▶ WORK TO BE COMPLETED
Below are several entries. Transcribe exactly those lines that fall from the one with "The width and height of the screenshot is (659, 412)." through the one with "Given: Switch to the TIMELINE view tab", end lines included.
BEGIN RECORDS SHOWN
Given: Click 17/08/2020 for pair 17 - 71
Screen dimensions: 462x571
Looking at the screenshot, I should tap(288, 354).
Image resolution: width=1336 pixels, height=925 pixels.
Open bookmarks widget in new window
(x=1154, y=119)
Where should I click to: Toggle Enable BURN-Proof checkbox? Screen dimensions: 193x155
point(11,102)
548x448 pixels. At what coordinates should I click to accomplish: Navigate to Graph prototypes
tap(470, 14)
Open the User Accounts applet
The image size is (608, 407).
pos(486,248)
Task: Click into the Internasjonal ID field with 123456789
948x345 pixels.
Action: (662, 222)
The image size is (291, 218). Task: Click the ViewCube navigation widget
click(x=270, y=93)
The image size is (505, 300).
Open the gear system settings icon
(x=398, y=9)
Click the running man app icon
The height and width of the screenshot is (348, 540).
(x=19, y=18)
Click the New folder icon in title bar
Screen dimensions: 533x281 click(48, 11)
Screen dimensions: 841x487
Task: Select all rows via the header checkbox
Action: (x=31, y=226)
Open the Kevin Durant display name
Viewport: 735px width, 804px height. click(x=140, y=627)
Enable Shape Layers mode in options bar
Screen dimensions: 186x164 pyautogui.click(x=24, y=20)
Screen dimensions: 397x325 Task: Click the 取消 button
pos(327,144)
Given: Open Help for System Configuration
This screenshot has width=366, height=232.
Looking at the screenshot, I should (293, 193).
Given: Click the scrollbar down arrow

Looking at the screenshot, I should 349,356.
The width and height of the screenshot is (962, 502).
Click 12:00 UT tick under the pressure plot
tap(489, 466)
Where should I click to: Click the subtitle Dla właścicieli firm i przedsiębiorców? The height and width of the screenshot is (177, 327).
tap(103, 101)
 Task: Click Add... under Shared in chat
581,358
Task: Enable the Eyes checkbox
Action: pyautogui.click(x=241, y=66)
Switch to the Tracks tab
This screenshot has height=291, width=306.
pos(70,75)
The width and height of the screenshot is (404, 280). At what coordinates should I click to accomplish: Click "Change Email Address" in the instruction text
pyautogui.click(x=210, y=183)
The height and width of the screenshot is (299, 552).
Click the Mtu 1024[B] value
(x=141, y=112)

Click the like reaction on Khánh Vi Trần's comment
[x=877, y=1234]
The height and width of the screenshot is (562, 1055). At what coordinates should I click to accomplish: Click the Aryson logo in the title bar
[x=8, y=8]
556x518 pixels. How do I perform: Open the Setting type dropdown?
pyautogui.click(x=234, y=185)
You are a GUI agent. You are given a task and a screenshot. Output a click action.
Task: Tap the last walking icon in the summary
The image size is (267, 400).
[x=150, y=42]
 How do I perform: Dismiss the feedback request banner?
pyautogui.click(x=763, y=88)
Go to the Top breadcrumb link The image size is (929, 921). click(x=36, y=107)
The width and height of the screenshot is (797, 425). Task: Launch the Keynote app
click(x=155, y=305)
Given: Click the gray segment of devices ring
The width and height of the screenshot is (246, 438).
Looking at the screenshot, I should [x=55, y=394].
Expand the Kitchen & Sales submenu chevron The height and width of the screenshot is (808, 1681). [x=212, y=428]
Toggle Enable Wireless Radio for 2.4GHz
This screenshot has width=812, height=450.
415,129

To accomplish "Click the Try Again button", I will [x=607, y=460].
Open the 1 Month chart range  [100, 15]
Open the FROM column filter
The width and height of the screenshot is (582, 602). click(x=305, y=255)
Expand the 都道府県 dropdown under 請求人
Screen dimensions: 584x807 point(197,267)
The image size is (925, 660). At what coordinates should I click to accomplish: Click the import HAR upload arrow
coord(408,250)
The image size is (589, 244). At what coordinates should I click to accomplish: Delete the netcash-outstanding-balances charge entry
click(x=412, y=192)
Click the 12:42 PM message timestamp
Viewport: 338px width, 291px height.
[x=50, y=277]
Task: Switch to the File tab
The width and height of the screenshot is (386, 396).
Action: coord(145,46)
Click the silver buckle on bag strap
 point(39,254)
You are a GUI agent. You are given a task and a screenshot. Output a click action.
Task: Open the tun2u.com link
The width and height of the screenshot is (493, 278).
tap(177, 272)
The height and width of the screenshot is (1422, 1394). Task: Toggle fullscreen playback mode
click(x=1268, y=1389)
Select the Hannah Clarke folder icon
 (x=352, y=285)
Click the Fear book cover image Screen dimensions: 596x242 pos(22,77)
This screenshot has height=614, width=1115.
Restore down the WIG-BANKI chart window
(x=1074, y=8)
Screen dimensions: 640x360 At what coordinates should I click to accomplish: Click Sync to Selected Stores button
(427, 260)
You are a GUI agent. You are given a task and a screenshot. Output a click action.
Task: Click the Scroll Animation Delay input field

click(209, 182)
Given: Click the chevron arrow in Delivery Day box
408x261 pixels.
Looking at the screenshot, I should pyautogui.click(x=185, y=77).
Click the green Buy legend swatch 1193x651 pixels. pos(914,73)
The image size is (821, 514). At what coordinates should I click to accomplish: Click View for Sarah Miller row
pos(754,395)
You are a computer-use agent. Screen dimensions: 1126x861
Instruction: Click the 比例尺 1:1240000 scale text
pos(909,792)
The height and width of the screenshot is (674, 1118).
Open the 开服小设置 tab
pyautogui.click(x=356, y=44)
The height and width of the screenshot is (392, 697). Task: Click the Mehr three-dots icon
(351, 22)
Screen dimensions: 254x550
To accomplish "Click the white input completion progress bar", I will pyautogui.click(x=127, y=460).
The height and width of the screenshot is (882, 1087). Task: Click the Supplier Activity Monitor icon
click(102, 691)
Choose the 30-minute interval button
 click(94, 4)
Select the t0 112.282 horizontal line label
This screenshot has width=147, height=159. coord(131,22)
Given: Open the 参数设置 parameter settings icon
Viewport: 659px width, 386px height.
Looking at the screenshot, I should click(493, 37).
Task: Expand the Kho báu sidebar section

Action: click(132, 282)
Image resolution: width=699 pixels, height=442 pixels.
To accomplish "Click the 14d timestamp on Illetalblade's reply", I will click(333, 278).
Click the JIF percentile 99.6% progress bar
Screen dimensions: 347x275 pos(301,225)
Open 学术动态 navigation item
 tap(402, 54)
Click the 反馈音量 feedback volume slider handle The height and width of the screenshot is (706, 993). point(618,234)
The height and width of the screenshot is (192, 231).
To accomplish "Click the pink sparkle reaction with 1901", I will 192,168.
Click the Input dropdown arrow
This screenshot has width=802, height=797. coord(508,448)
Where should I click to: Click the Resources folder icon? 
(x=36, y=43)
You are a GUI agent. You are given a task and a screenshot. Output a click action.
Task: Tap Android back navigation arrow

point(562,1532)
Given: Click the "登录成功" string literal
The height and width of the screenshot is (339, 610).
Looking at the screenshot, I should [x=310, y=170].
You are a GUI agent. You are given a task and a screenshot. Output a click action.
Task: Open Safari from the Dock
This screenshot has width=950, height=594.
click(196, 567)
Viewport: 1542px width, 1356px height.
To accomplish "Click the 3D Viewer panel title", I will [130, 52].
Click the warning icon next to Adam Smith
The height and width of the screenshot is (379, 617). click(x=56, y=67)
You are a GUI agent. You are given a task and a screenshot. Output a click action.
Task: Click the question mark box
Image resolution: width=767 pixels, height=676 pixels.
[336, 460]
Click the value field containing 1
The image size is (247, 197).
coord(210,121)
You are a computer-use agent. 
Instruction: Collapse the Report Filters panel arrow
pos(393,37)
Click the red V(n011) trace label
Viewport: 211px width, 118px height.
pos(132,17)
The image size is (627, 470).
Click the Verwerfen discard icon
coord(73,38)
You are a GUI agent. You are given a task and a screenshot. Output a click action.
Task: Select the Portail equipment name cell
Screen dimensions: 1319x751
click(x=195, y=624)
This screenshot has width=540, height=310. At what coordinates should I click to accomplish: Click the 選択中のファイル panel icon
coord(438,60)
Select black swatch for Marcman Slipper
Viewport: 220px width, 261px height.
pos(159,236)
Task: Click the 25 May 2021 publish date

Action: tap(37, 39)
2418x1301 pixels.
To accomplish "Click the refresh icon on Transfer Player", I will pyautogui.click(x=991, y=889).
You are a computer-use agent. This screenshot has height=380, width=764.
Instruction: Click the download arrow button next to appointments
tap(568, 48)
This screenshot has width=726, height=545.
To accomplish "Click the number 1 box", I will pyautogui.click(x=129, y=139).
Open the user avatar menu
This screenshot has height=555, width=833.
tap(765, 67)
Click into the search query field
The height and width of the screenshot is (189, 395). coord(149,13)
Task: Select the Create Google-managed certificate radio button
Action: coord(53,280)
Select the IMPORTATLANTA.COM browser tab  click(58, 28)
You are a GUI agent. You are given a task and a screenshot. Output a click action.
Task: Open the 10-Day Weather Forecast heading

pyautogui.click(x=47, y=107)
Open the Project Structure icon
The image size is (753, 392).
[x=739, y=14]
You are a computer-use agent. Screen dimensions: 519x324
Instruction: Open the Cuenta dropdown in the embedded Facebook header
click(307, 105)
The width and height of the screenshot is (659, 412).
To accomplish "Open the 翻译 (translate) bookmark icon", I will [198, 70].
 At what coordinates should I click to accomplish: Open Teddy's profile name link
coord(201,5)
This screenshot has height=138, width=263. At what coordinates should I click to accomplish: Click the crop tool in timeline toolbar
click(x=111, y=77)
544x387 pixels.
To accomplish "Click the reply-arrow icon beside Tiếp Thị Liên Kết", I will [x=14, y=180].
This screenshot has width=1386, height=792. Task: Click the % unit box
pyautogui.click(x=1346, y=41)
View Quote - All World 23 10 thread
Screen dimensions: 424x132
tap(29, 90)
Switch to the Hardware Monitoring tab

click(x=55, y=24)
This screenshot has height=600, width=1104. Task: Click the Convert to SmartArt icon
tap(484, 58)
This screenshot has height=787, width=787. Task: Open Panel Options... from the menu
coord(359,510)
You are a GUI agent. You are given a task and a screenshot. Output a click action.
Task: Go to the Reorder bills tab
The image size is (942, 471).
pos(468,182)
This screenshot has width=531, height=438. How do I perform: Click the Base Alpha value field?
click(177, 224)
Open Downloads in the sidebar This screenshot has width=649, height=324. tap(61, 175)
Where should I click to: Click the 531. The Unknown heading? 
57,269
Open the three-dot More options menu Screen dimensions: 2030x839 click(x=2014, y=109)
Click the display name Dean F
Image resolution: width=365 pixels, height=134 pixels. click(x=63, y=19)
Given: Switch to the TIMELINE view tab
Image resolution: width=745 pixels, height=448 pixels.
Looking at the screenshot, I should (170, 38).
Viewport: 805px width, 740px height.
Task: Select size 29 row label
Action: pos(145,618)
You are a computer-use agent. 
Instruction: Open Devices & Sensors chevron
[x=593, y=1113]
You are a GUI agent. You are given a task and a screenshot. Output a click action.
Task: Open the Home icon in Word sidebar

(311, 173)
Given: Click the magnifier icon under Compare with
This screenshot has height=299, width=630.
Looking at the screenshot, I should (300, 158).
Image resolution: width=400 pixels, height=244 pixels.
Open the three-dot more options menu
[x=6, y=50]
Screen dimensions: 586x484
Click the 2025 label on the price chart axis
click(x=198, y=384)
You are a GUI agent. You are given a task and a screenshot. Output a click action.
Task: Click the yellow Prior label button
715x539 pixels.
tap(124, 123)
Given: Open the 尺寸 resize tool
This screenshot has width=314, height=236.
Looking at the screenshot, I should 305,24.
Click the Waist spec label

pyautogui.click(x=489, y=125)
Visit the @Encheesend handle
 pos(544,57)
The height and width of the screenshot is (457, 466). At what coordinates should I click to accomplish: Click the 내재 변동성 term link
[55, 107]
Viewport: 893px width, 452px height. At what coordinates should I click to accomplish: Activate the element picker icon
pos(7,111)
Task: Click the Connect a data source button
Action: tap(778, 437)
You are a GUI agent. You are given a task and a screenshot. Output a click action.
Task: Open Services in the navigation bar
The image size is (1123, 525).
END RECORDS SHOWN
▶ TASK RESULT
The width and height of the screenshot is (659, 412).
To accomplish "Open the 翻译 (translate) bookmark icon", I will [198, 70].
 At what coordinates should I click to accomplish: Open Teddy's profile name link
coord(201,5)
This screenshot has height=138, width=263. At what coordinates should I click to accomplish: Click the crop tool in timeline toolbar
click(x=111, y=77)
544x387 pixels.
To accomplish "Click the reply-arrow icon beside Tiếp Thị Liên Kết", I will [x=14, y=180].
This screenshot has width=1386, height=792. Task: Click the % unit box
pyautogui.click(x=1346, y=41)
View Quote - All World 23 10 thread
Screen dimensions: 424x132
tap(29, 90)
Switch to the Hardware Monitoring tab

click(x=55, y=24)
This screenshot has height=600, width=1104. Task: Click the Convert to SmartArt icon
tap(484, 58)
This screenshot has height=787, width=787. Task: Open Panel Options... from the menu
coord(359,510)
You are a GUI agent. You are given a task and a screenshot. Output a click action.
Task: Go to the Reorder bills tab
The image size is (942, 471).
pos(468,182)
This screenshot has width=531, height=438. How do I perform: Click the Base Alpha value field?
click(177, 224)
Open Downloads in the sidebar This screenshot has width=649, height=324. tap(61, 175)
Where should I click to: Click the 531. The Unknown heading? 
57,269
Open the three-dot More options menu Screen dimensions: 2030x839 click(x=2014, y=109)
Click the display name Dean F
Image resolution: width=365 pixels, height=134 pixels. click(x=63, y=19)
Given: Switch to the TIMELINE view tab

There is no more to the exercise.